O mais surpreendente é que esta estabilidade se mantenha sob um regime da mais completa e absoluta liberdade de preços. Em nenhum país desenvolvido do mundo existe congelamento, tabelamento ou controle de preços.
A inflação é ínfima e isso acontece não porque haja um órgão estatal encarregado de policiar os preços ou porque as pessoas tenham um espírito patriótico e zelem para que os preços permaneçam estáveis.
Pode parecer misterioso, mas não é. O que mantém os preços na linha e impede que todos tentem melhorar seus rendimentos pela via mais fácil e cômoda, ou seja, simplesmente aumentando o preço do que vendem, é a existência de um mecanismo automático e impessoal chamado ação disciplinadora do mercado.
O conflito distributivo e o desejo de remarcar preços são universais. Eles são o próprio combustível da economia de mercado. O que impede que eles virem inflação é a pressão competitiva de todos contra todos –o medo e a certeza de que, ao se tentar subir o preço e ganhar mais a troco de nada, a punição virá na forma de uma perda de mercado para os concorrentes.
A competição e a contestabilidade dos mercados são dispositivos muito mais poderosos do que qualquer autoridade estatal ou apelo ao senso moral.

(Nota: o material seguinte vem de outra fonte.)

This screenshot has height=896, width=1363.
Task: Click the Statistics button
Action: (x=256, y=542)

Mas, se a inflação brasileira não é o que parece, ou seja, o simples efeito agregado das ações de gente disposta a remarcar preços, então o que é? A resposta, a meu ver, tem duas partes.

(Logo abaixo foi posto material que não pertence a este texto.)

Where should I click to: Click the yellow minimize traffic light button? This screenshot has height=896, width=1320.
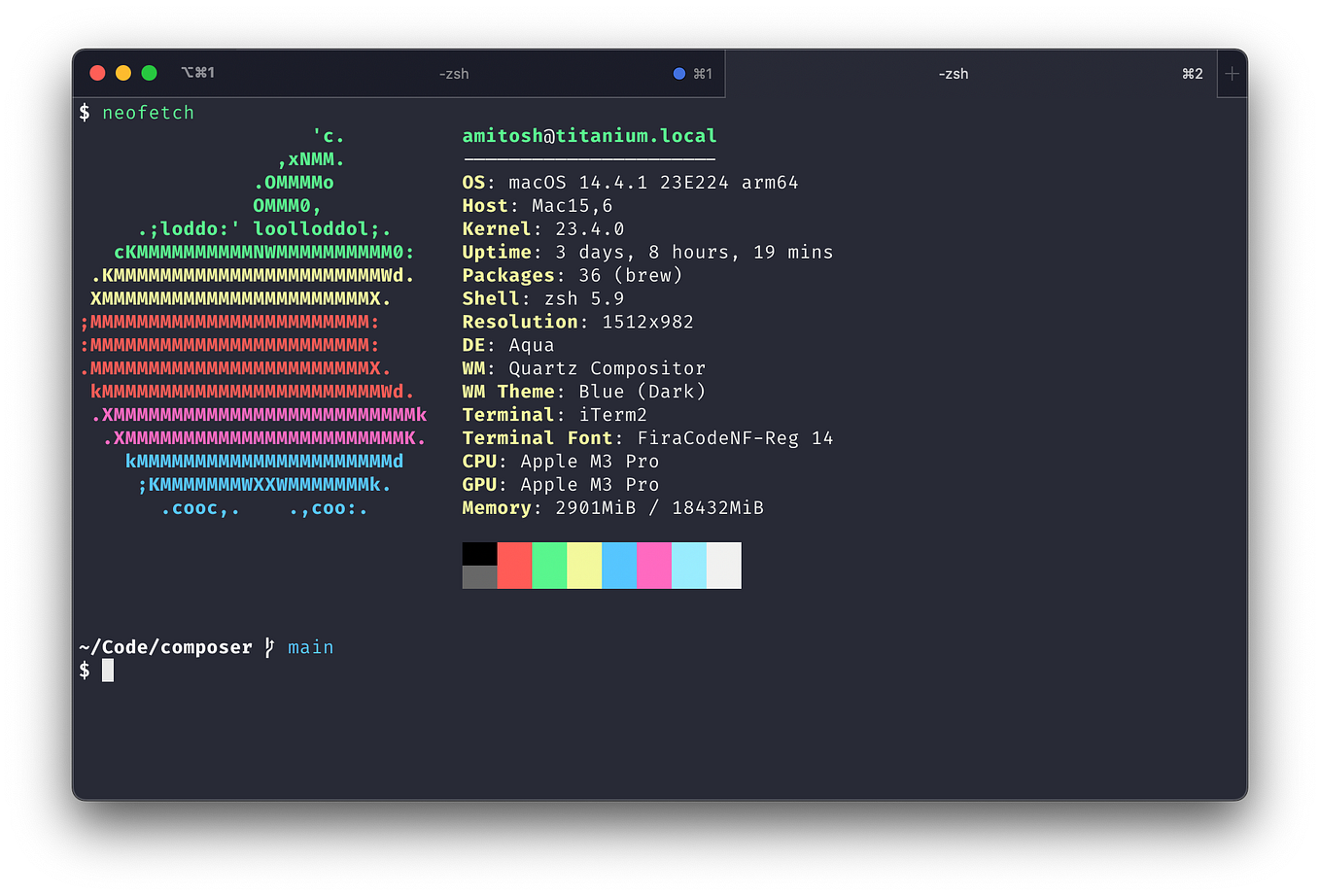(122, 72)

A primeira está contida no raciocínio acima. A economia brasileira ainda carece de um ambiente competitivo que mantenha os agentes econômicos sob os rigores de uma verdadeira disciplina de mercado.
Embora algum progresso tenha sido feito nos últimos anos, ainda há muito por fazer. Não é da noite para o dia que se desfaz o imbróglio gerado por décadas de fechamento e estatização.
Para muitas empresas do setor privado, o mercado político sempre foi e continua sendo a alma do negócio. Boa parte do setor privado brasileiro é, na verdade, paraestatal. Ao mesmo tempo, ainda vivemos num país onde até a importação de derivados de petróleo é monopólio de uma única empresa estatal.
A outra causa básica da inflação tem a ver não com a microeconomia do setor produtivo, mas com o desequilíbrio financeiro do Estado. Saber, nas atuais condições, a verdadeira dimensão do déficit público brasileiro, é tarefa impossível.
Uma coisa, no entanto, parece clara: falta-nos uma restrição orçamentária firme para os gastos do setor público como um todo. Sem ela, qualquer tentativa de estabilização terá vida curta.
A conclusão básica disso tudo é que os fundamentos da estabilidade –liberalização e ajuste fiscal– ainda não estão suficientemente maduros no Brasil para garantir uma vitória permanente sobre a inflação. A batalha decisiva deverá ocorrer no início do próximo governo.
O Plano Real tem condições de nos levar até lá com um mínimo de estabilidade, o que não é pouco. Mas é difícil imaginar que ele possa ser mais do que um episódio na odisséia brasileira rumo à moeda estável. Itaca é longe. O BC promete atar-se ao mastro do navio. Cantos de sereia é que não faltam.